• Task item
Look through the material below. Return exactly the lines from the one with "Given: Select the" through the one with "This screenshot has width=946, height=532.", both included.

━━━━━ Data under study ━━━━━

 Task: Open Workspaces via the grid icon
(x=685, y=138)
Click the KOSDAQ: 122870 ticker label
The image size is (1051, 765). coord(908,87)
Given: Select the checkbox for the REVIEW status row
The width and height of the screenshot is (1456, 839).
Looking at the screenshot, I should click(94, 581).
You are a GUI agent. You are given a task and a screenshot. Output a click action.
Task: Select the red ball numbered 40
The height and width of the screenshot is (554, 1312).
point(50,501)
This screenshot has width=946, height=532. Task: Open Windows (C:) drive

━━━━━
━━━━━ Data under study ━━━━━

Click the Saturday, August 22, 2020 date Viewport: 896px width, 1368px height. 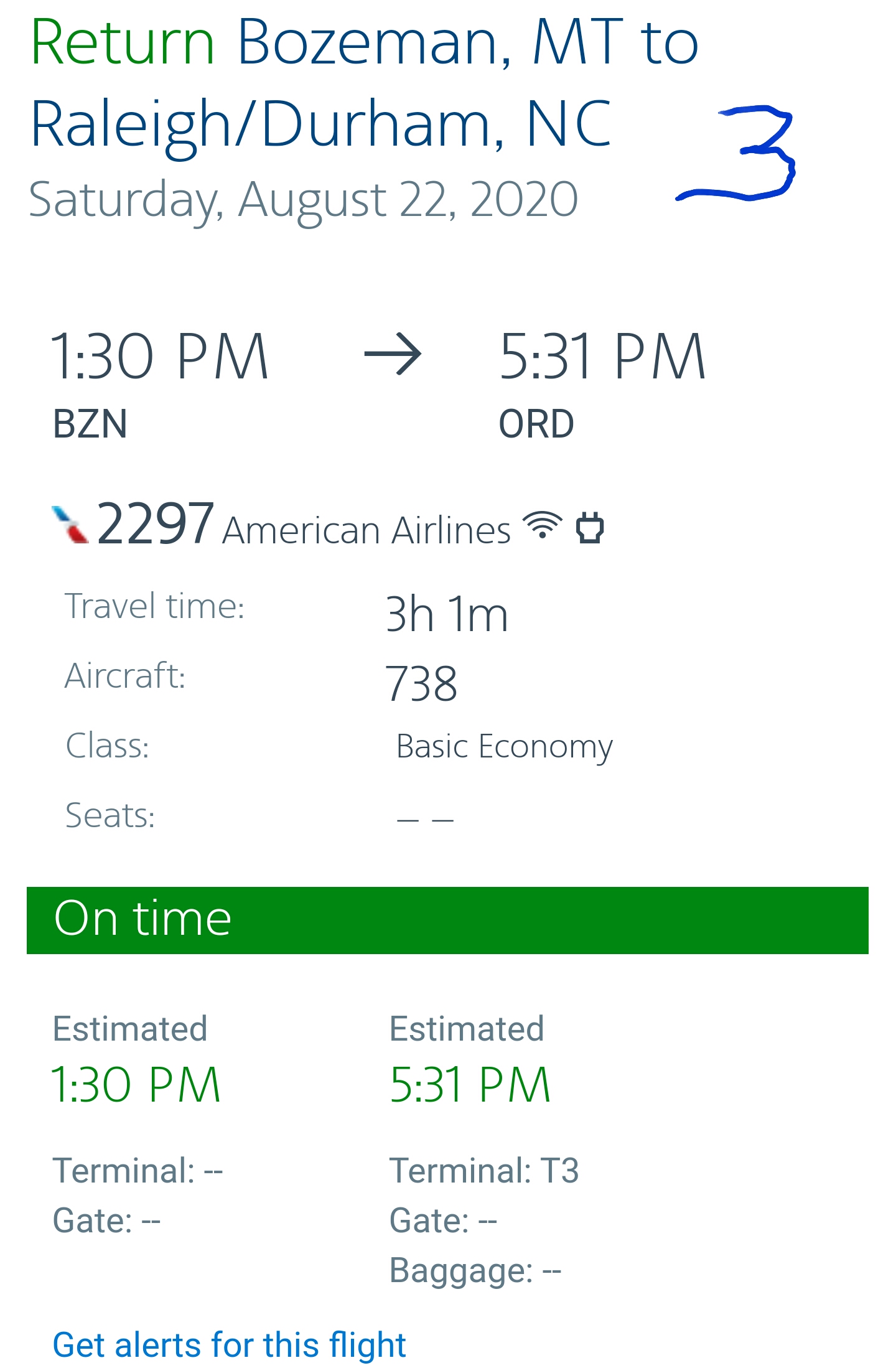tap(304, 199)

━━━━━
━━━━━ Data under study ━━━━━

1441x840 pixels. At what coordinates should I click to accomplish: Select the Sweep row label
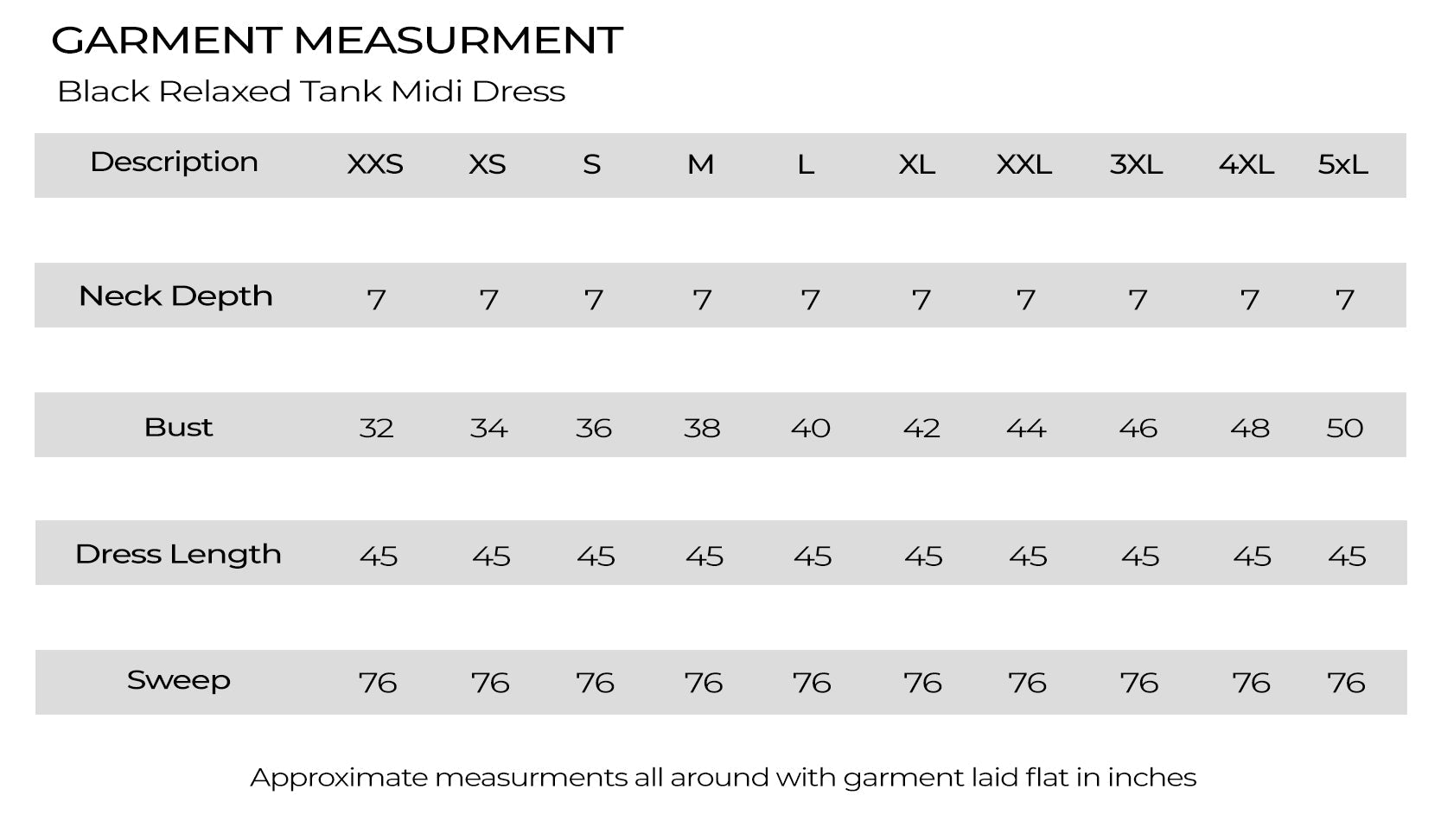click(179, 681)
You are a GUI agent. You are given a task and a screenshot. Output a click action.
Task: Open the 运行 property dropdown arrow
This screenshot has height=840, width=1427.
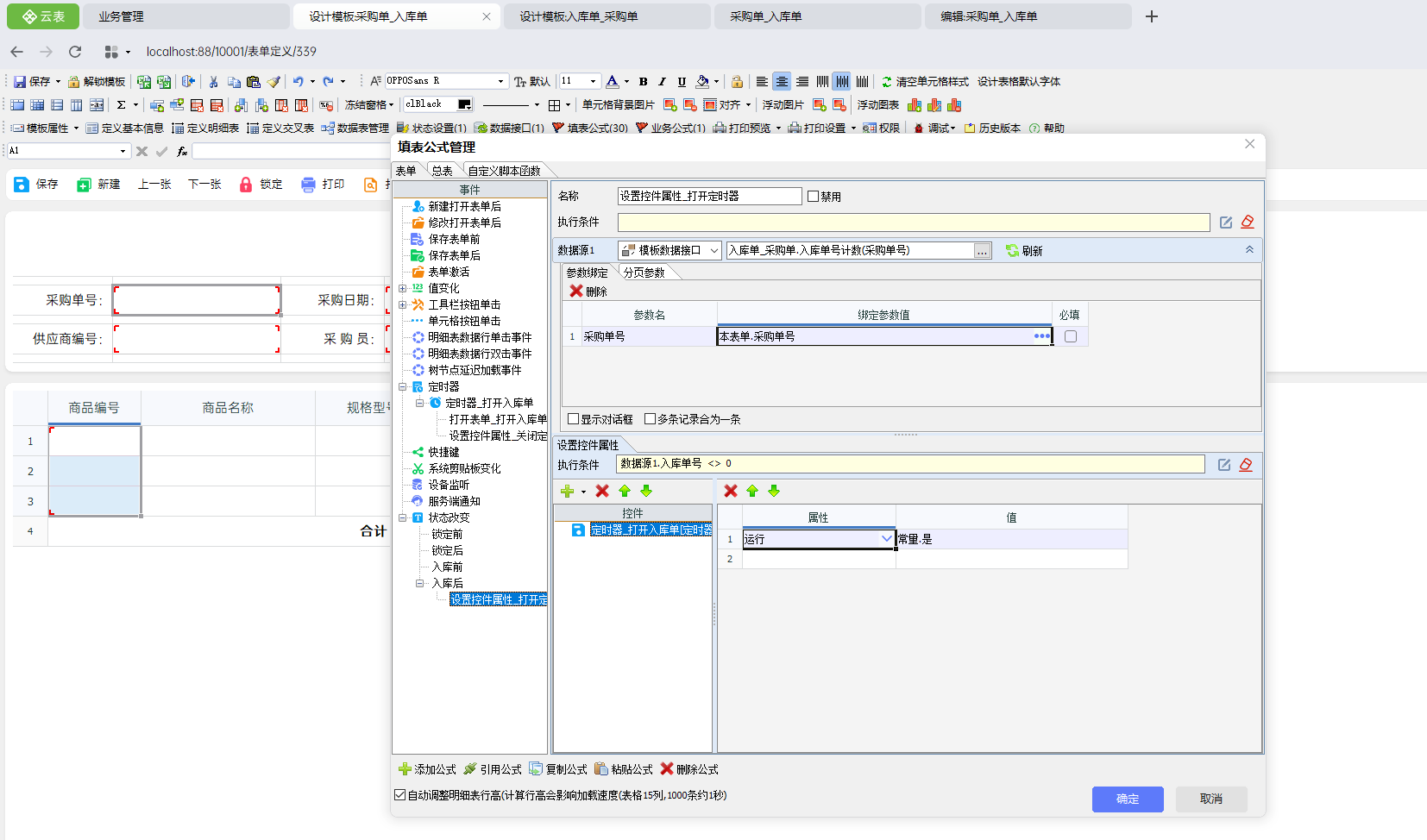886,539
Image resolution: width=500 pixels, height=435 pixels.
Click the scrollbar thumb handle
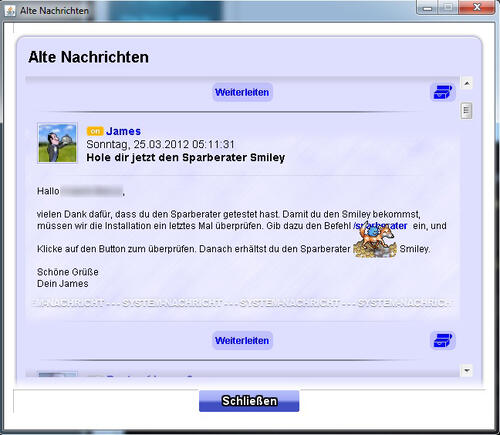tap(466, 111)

━━━━━

• Solution to the problem
Given: Select the checkbox for the REVIEW status row
The width and height of the screenshot is (1456, 839).
Looking at the screenshot, I should click(94, 581).
You are a GUI agent. You are given a task and a screenshot. Output a click action.
Task: Select the red ball numbered 40
The height and width of the screenshot is (554, 1312).
point(50,501)
This screenshot has width=946, height=532. Task: Open Windows (C:) drive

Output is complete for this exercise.